(Pixel coordinate grounding data)
────────────────────
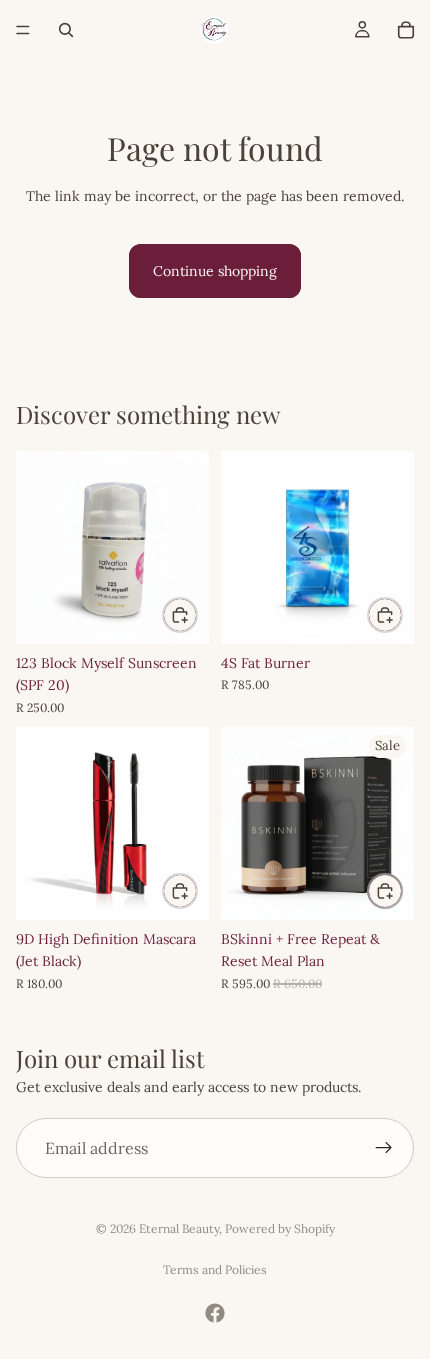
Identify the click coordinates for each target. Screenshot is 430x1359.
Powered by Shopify (280, 1228)
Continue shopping (215, 271)
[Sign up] (384, 1148)
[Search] (66, 30)
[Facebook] (215, 1313)
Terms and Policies (215, 1269)
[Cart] (406, 30)
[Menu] (23, 30)
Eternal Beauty (179, 1228)
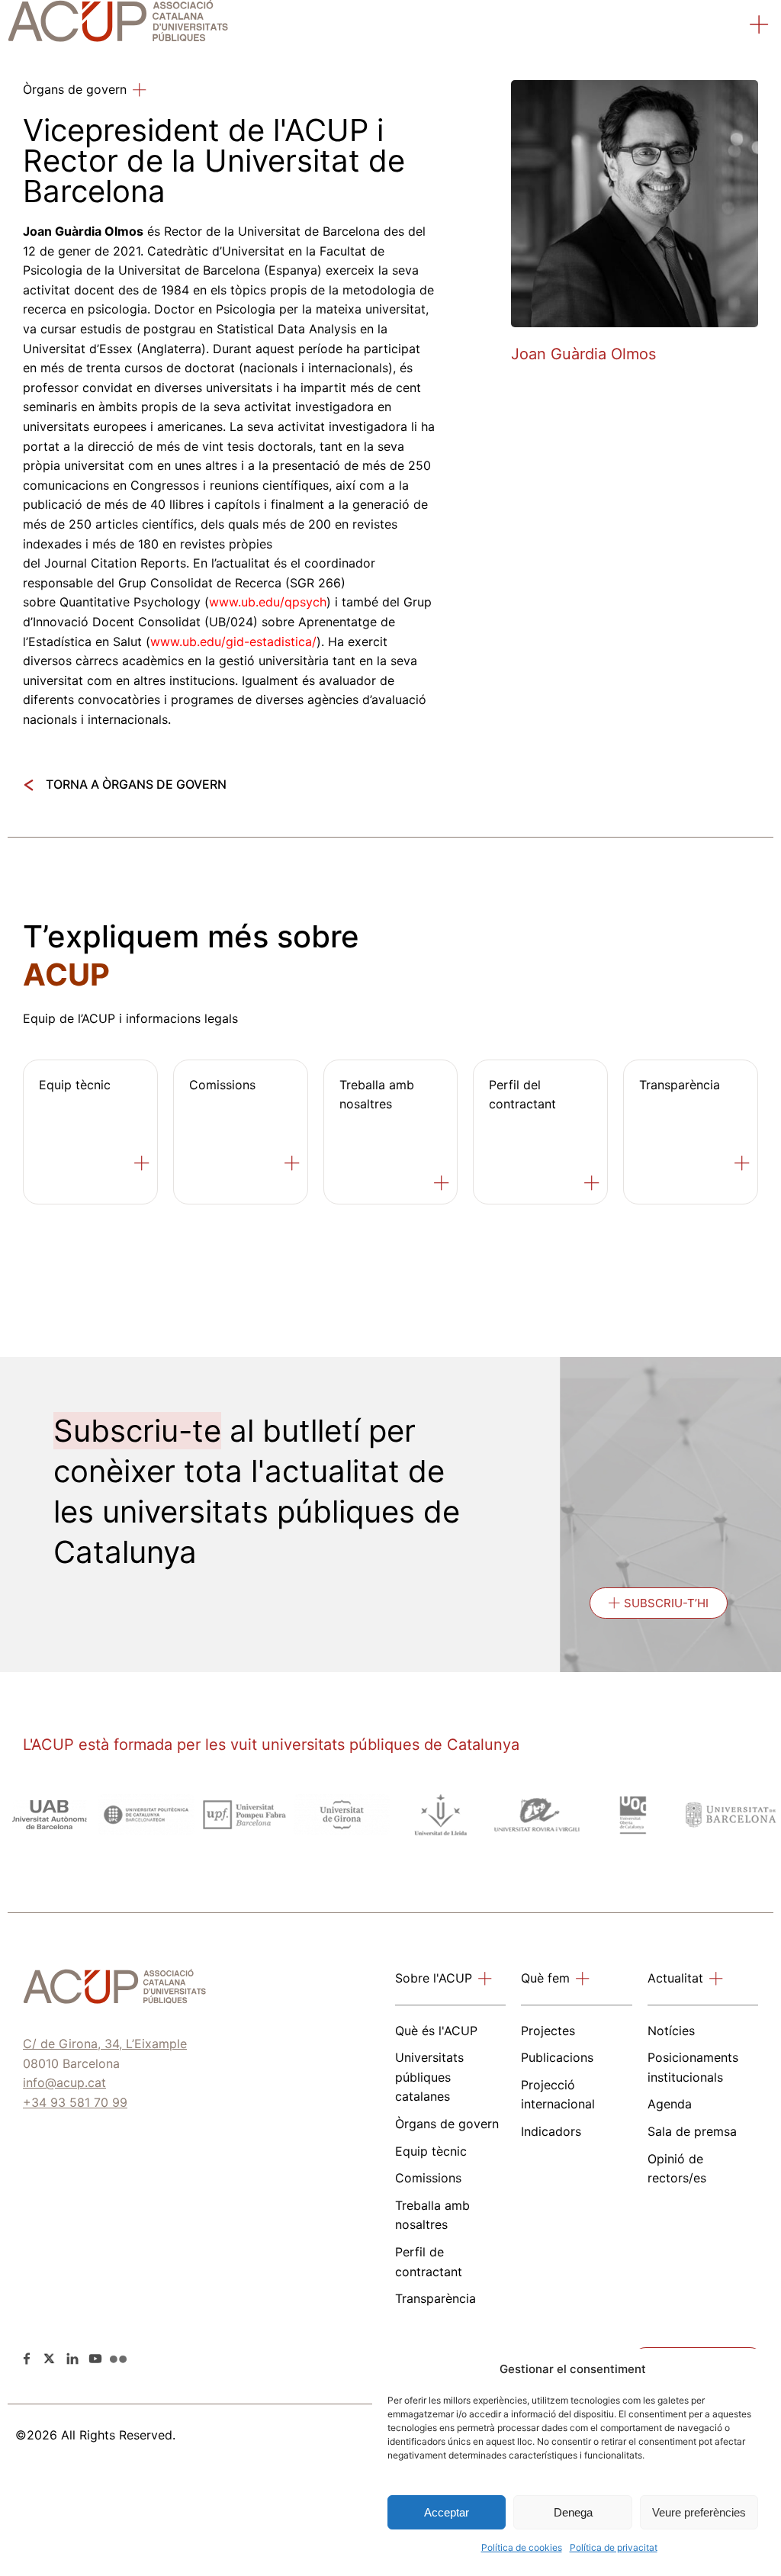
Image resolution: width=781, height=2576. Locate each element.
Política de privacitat (613, 2547)
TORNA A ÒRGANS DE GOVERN (136, 784)
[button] (759, 27)
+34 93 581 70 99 (75, 2102)
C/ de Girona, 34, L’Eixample (105, 2043)
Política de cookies (521, 2547)
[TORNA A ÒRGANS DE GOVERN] (28, 785)
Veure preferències (699, 2512)
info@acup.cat (64, 2082)
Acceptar (446, 2512)
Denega (573, 2512)
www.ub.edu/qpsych (267, 601)
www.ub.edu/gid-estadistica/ (233, 641)
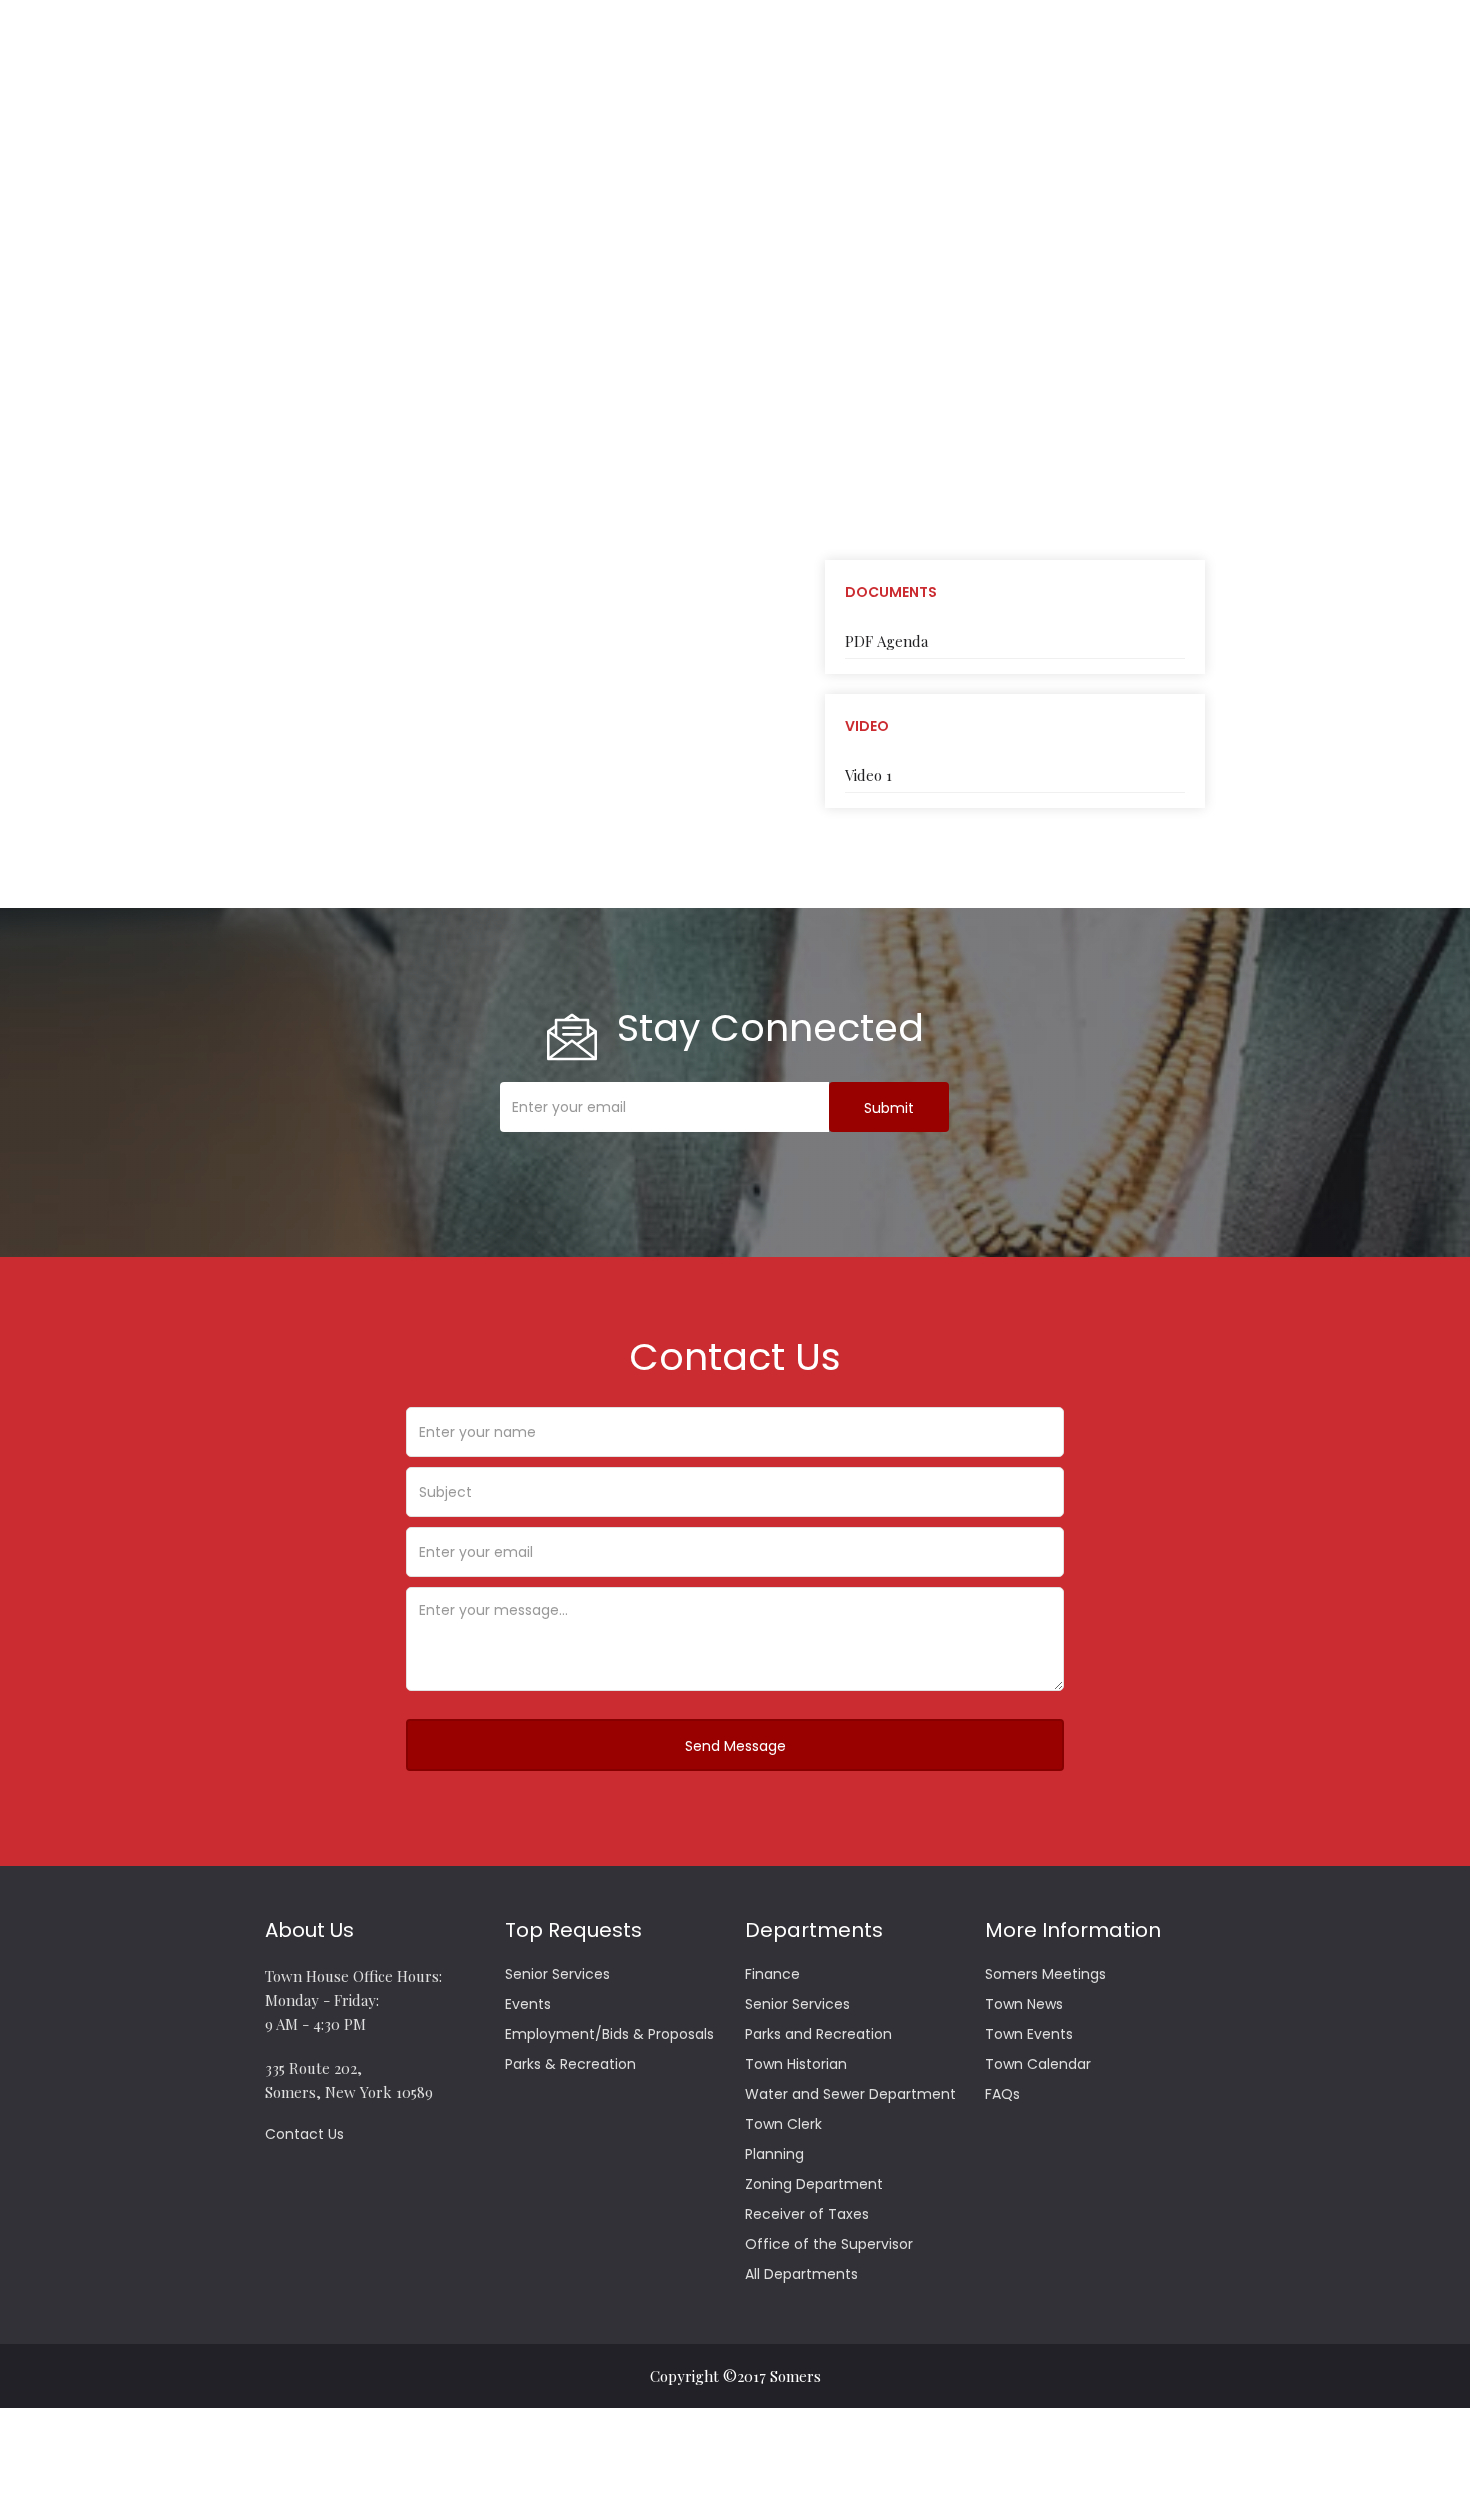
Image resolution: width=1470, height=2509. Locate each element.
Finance (772, 1974)
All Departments (801, 2274)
────────────────────
◆ REQUIRED WORK
Output every entry word for word, but omit the pictures.

◆ SOLUTION TO THIS EXERCISE
Identify the click coordinates for each target. Screenshot is 430x1359.
Powered by Shopify (280, 1228)
Continue shopping (215, 271)
[Sign up] (384, 1148)
[Search] (66, 30)
[Facebook] (215, 1313)
Terms and Policies (215, 1269)
[Cart] (406, 30)
[Menu] (23, 30)
Eternal Beauty (179, 1228)
Image resolution: width=781, height=2576. Locate each element.
Política de privacitat (613, 2547)
TORNA A ÒRGANS DE GOVERN (136, 784)
[button] (759, 27)
+34 93 581 70 99 (75, 2102)
C/ de Girona, 34, L’Eixample (105, 2043)
Política de cookies (521, 2547)
[TORNA A ÒRGANS DE GOVERN] (28, 785)
Veure preferències (699, 2512)
info@acup.cat (64, 2082)
Acceptar (446, 2512)
Denega (573, 2512)
www.ub.edu/qpsych (267, 601)
www.ub.edu/gid-estadistica/ (233, 641)
Image resolution: width=1470, height=2509. Locate each element.
Finance (772, 1974)
All Departments (801, 2274)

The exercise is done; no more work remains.